The biggest story out of the variety of city and state races around the country was that Virginia voters gave total control of the state legislature to Republicans. The GOP held its majority in the state Senate and captured the House of Delegates for the first time in history.
The message from that effort is that money and moderation win. Republican Gov. Jim Gilmore spearheaded a huge fund-raising and spending effort, nearly $18 million, $4 million more than the Democrats.
The money along with a less divisive message brought Republicans a victory that eluded them four years ago, when the previous GOP governor, George Allen, ran a more hard-edged campaign.
In Kentucky, the easy re-election of Democratic Gov. Paul Patton is proof that while southern Democrats may be endangered, they're not extinct.
"But we've only begun, the job is not finished, the work goes on and we're committed to the task," Patton said.
More than 200 cities elected mayors Tuesday, and Democrats fared well in several GOP strongholds. Bart Peterson became the first Democrat elected mayor of Indianapolis in 36 years while Michael Coleman was the first Democrat elected mayor of Columbus, Ohio, in 32 years. He also is the city's first African-American mayor.

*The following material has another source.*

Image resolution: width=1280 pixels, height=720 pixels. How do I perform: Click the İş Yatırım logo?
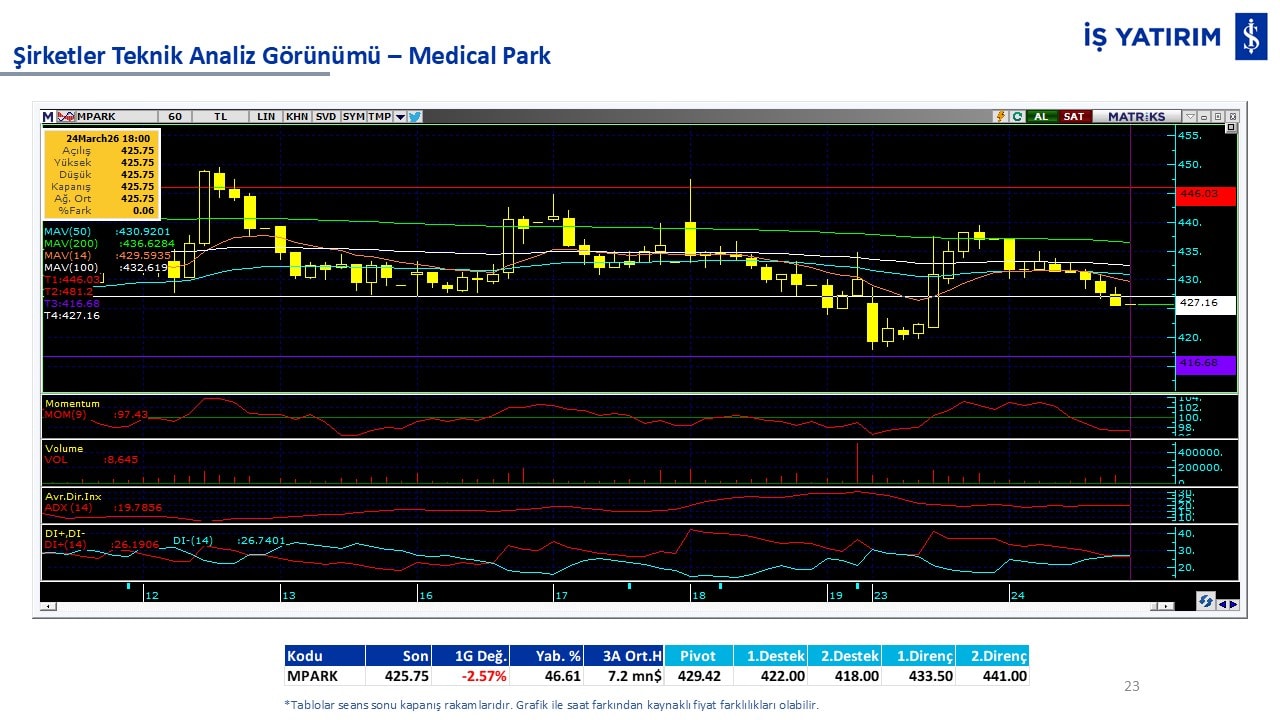pyautogui.click(x=1251, y=38)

"Just like the postman, you delivered!'' Coleman told supporters Tuesday night.
So Democrats did well in the nation's heartland. They also did well in Philadelphia, where Republicans will hold their national convention next year.

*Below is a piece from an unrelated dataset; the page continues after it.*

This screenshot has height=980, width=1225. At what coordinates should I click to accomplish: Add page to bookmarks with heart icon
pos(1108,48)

Democrat John Street survived a tough GOP challenge to become the city's second African-American mayor with the help of President Bill Clinton, who campaigned for Street and very likely increased black voter turnout.
Street got enough white votes -- about a quarter of the vote in white working-class South Philadelphia -- to put him over the top. In Baltimore, a white Democrat, Martin O'Malley, won easily on Tuesday after winning the Democratic primary in September with the support of one in three black voters.
So the Baltimore and Philadelphia races indicate that urban racial differences may not be as strong as they used to be.
In ballot propositions, Maine voters rejected a ban on a certain late-term abortion procedure. Anti-abortion forces have been trying to regain political momentum by rallying opposition to late-term abortions, but the Maine vote shows that it may not always work.
In Mississippi, voters rejected a term-limits proposal and if term-limits fail in Mississippi, then the term-limits movement may have truly run its course.
New York voters also sent some messages. In New York City, voters overwhelmingly rejected Mayor Rudy Giuliani's charter reform proposal, possibly because the proposition -- which would have strengthened the mayor's office -- smelled too much like a blatant power play.
New York also brought some bad news for first lady Hillary Rodham Clinton, who is contemplating a Senate run in the Empire State. In Buffalo, Republican Joel Giambra -- who defected from the Democrats before the entering the race -- defeated a three-term Democratic incumbent Dennis Gorski to become the area's county executive.
So the voter's overall message this year: Don't take us for granted.